Alors si Barre en personne, l’épigone de von Hayek en matière économique, l’un des premiers abonnés aux rencontres de Davos le pensait, c’est que, effectivement, Mitterrand a bel et bien engagé la France dans la soumission au capitalisme financier :
Mais sur un autre plan, celui du tournant de la rigueur, la question peut se poser différemment. On est en effet passé, entre 1981 et 1985, d’une conception socialiste de l’économie mixte à une conception flexible. A partir de 1983, les secteurs public et privé se mélangent, l’Etat se prive du pouvoir de gestion directe, mais il fait plus qu’une régulation : il diffuse dans le tissu productif une éthique du développement et de la prise de risque.

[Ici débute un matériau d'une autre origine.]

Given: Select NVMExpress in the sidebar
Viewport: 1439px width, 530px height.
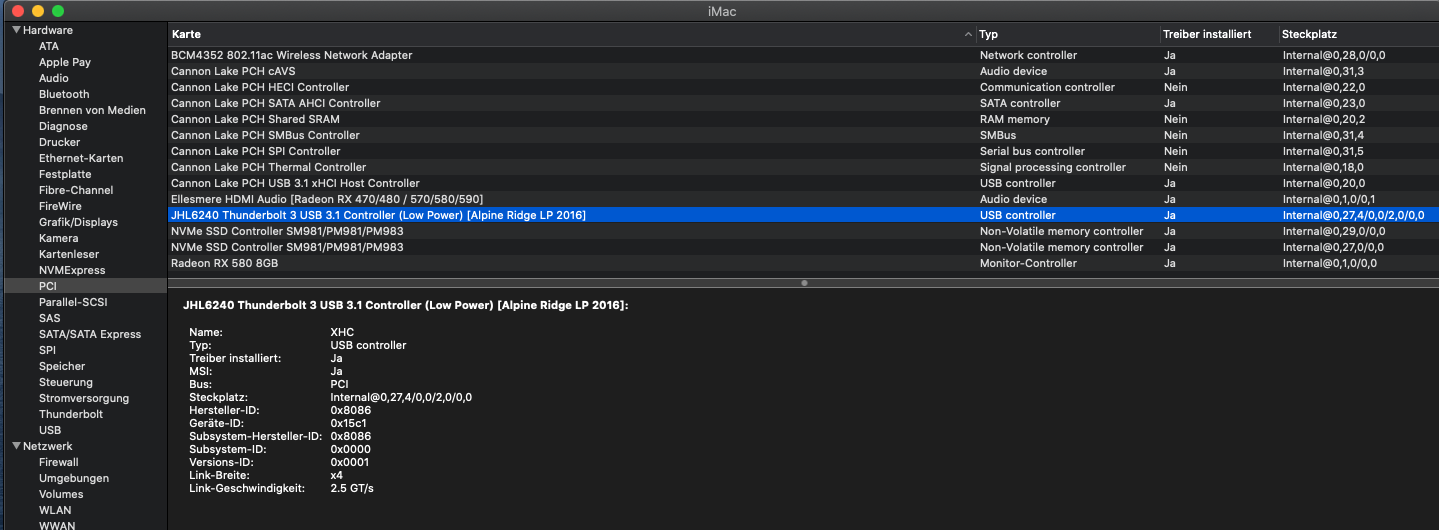Looking at the screenshot, I should click(71, 270).
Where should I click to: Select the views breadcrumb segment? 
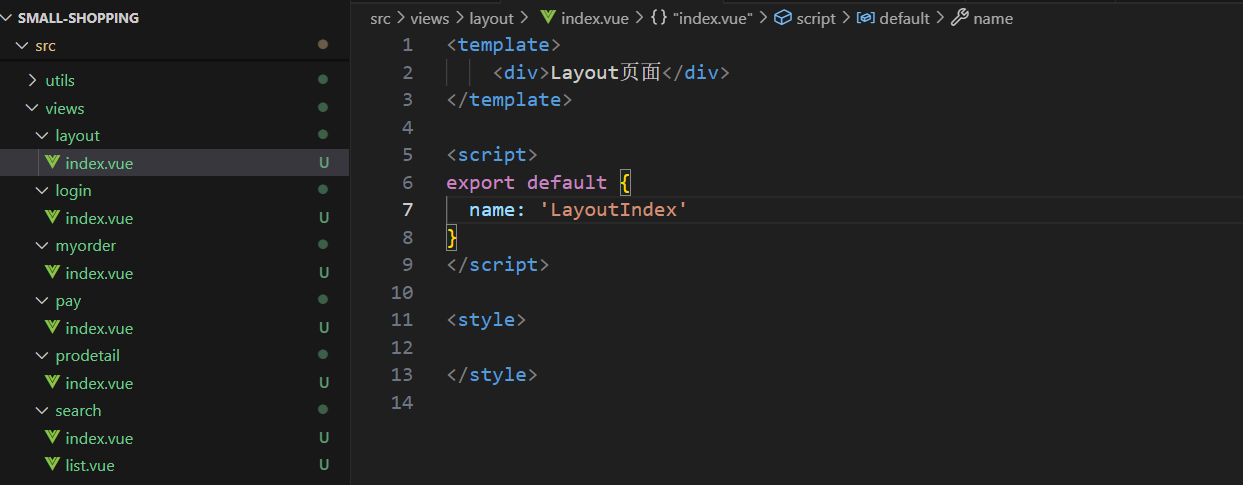430,18
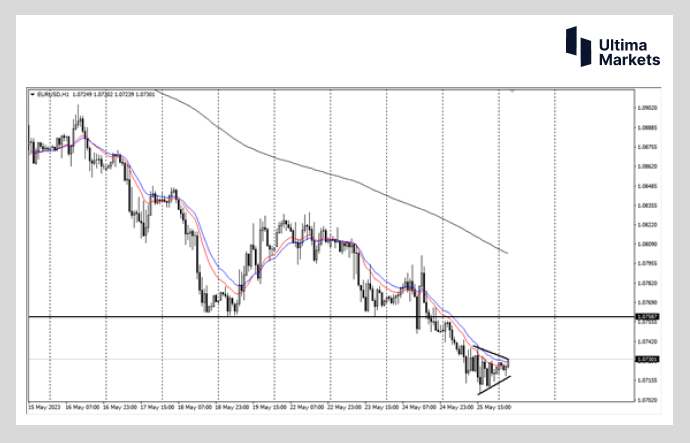Click the 25 May 15:00 time label
Viewport: 690px width, 443px height.
tap(494, 407)
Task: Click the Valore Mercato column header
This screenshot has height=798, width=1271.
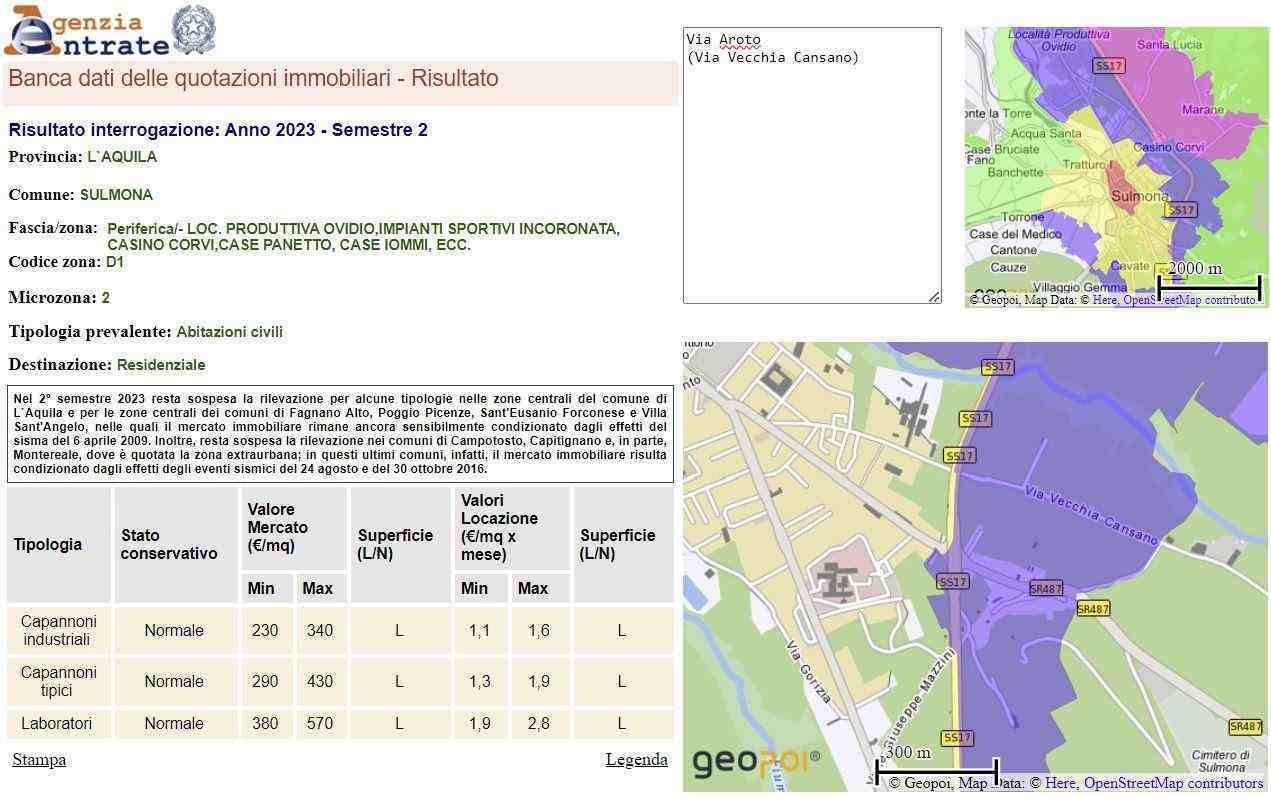Action: [293, 528]
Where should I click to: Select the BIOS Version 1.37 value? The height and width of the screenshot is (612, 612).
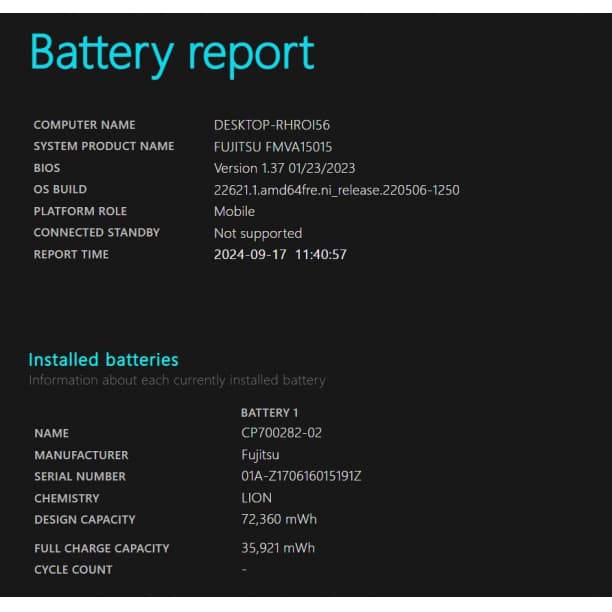click(284, 168)
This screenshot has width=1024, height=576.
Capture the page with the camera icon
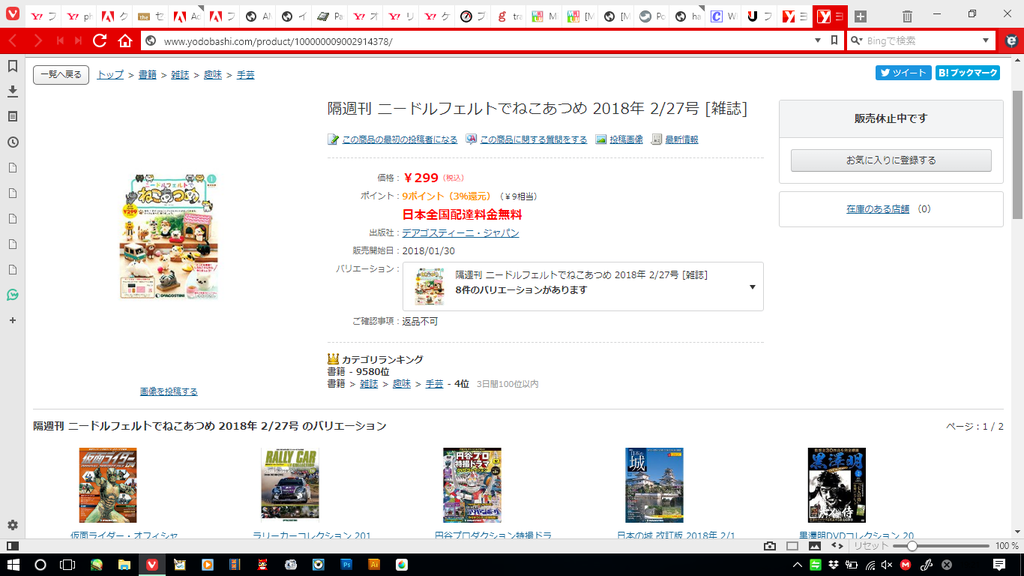click(769, 546)
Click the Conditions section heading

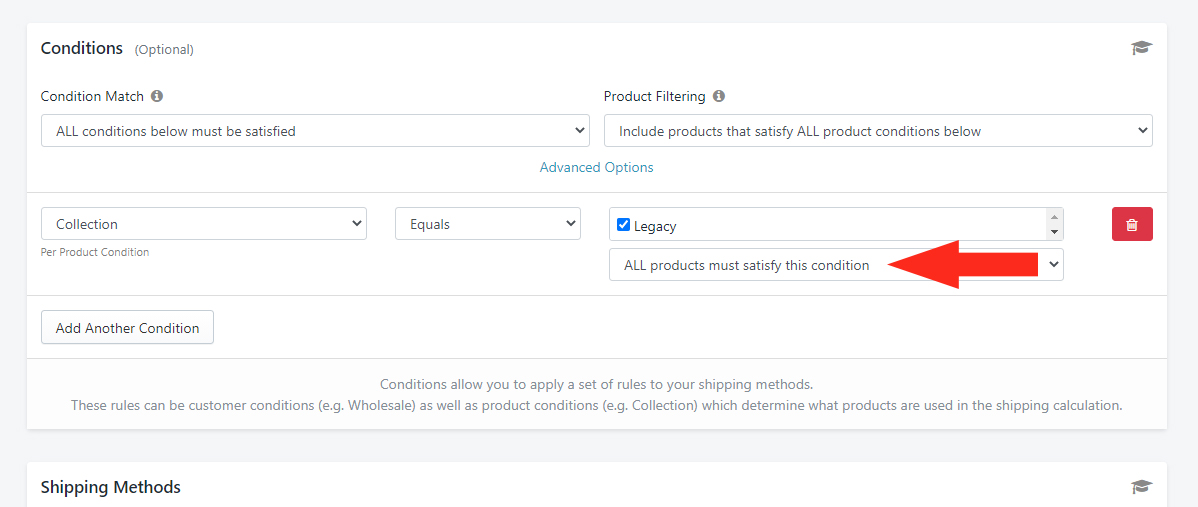coord(82,48)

Tout cela ne suffira pas, certes, à débloquer une société française peu disposée à remplacer la culture du conflit par la culture des contrats et trop encline à céder aux corporations ce que l’on refusait aux syndicats. Mais enfin, le chemin était tracé.
Mais il n’en a pas fait assez :
Plus que tout le reste, et contrairement à mes confrères et aux autres politologues, j’estime que la responsabilité de François Mitterrand dans le désarroi de la gauche est terrible. Une pédagogie solennelle d’un changement assumé eût épargné aux socialistes d’être accusés une fois encore de trahir, et aurait permis qu’on lui imputât le mérite et l’audace d’une adaptation active à la modernité. Au lieu de quoi on a suscité une génération de schizophrènes pratiquant le double langage, honteux de privatiser et dénonçant le règne de l’argent roi tandis que l’on couvrait les « affaires ». L’histoire de la « gauche caviar » date de cette situation que nous avons toujours ici dénoncée.
Ah, qu’il est doux, le mot « pédagogie », si cher à Jean-Marc Sylvestre !
Pour terminer, je voudrais, une fois n’est pas coutume, passer du général au particulier. Vers 1975, je n’ai pas renouvelé mon abonnement au Nouvel Observateur. Son " Expressisation " m’indisposait depuis quelque temps : je supportais de moins en moins l’abondance de pub, les articles bidons sur les remises en forme avant l’été, ainsi que l’extrême parisianisme des pages culturelles. Il se trouve que l’un de mes amis faisait partie de la rédaction de l’hebdomadaire. Je le rencontrai un jour à Paris. Il venait d’être convoqué par Jean Daniel, suite à des engueulades à répétition qu’il avait eues avec son supérieur immédiat à propos d’articles qu’il voulait faire passer sur des conflits sociaux. Daniel lui avait dit : « Je comprends votre enthousiasme, mais le Nouvel Observateur n’est pas un organe gauchiste. » Déjà , la direction de cet hebdomadaire, né de la défense de la cause algérienne, était plus proche de Raymond Barre et des siens que des travailleurs en lutte.